A woman jumped down from the ladies' compartment in a train and was run over by another coming from the opposite side. More than 25 women died. This happened days after the July 7, 2006, Mumbai train blasts, where 209 people were killed in an attack engineered by LeT. Someone in the compartment had uttered the word ‘smoke’, triggering panic. The trauma of the recent blasts was fresh in their minds.
This is known as ‘hyperarousal and hypervigilance’—a state where the mind stays on high alert following a disaster. Even a harmless object, like a broom, can resemble a gun.
After the 1993 Latur earthquake, survivors often fled tents in the dead of night, mistaking the sound of passing vehicles for tremors. Trauma imprinting, a known post-disaster phenomenon, was observed here too. Even the Arthashastra acknowledges such mental states, urging people to confront them.

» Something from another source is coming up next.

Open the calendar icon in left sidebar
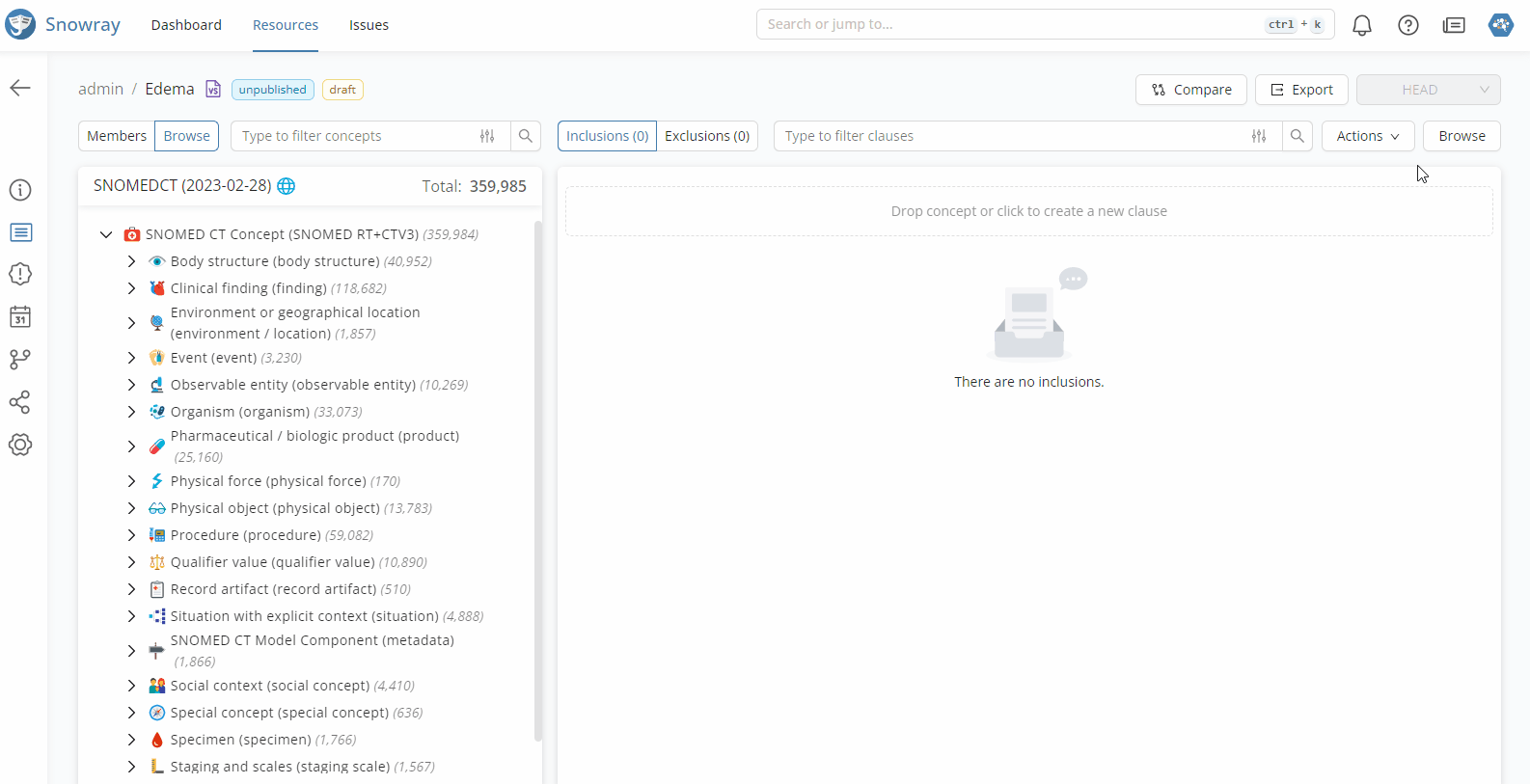 click(x=20, y=317)
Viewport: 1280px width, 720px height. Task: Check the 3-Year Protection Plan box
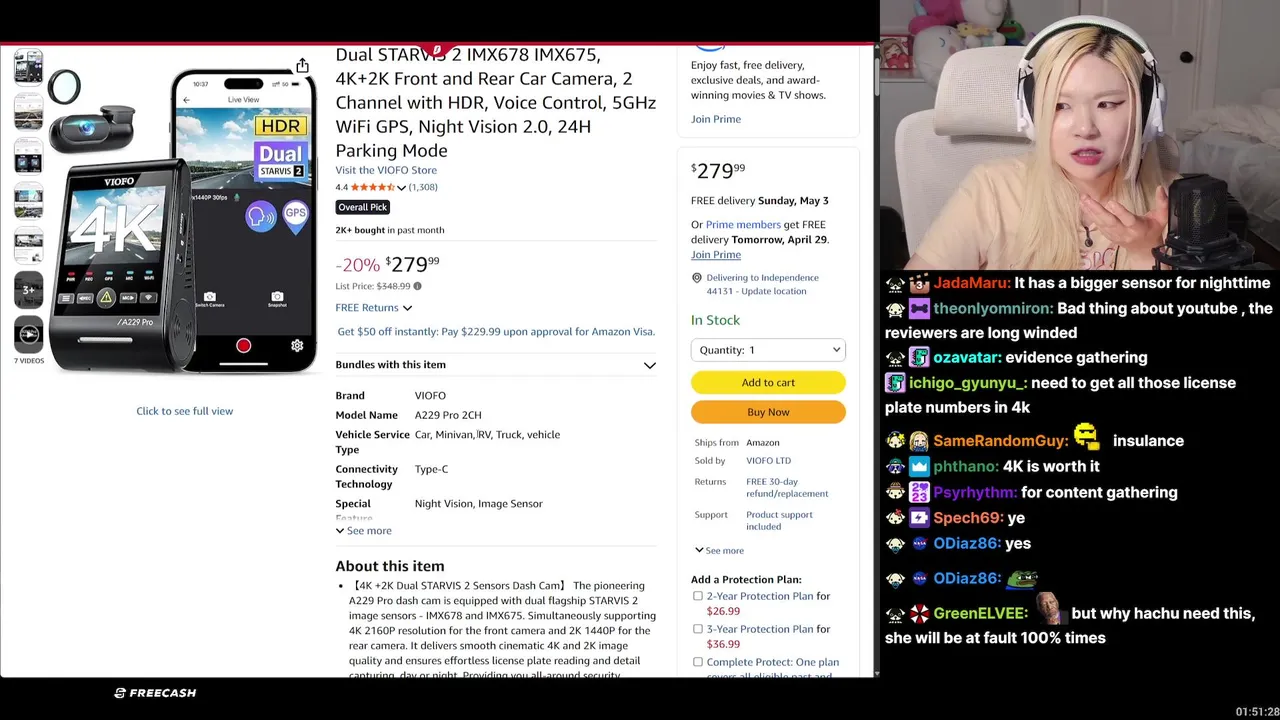pyautogui.click(x=698, y=629)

In the wake of the Pahalgam attack and subsequent tensions, this condition is particularly relevant. It doesn’t just affect individuals, but entire groups, including the armed forces. Traumatic memories – real or imagined – may resurface without warning. These recollections carry fear, rage, and grief and can detonate anytime, like a time bomb.
People who saw the Pahalgam visuals or the India-Pakistan skirmishes may react unexpectedly. Just witnessing police with weapons or an accident victim on the road can cause acute panic. Palpitations, breathlessness, and frozen responses are common.
Flashbacks can intensify this. Even subtle triggers mimicking the original trauma can reignite emotional upheaval. Reactions may include anger and violence. A minor incident—like the display of a rival flag—can spiral into mob fury or communal clashes. In such moments, the amygdala – a tiny, almond-shaped brain structure – takes over, bypassing logical thought.
This primitive response, once key to survival, can now reduce rational humans to instinct-driven aggression.
Lynchings of people suspected to be cow smugglers or protectors are outcomes of such terror imprinting. Even trained armed forces personnel might overreact, though our forces are routinely debriefed to prevent this.
Those who experienced Pahalgam firsthand need immediate psychological help to contain invasive memories. Border residents grieving loved ones lost to shelling also require care. Yet, they remain overlooked.
Even those affected indirectly – through media or second-hand accounts – should seek support.
Leadership must offer not just speeches but genuine assurance. Both a loaded gun and an unstable mind pose equal risks. Mental health intervention is as vital as compensation.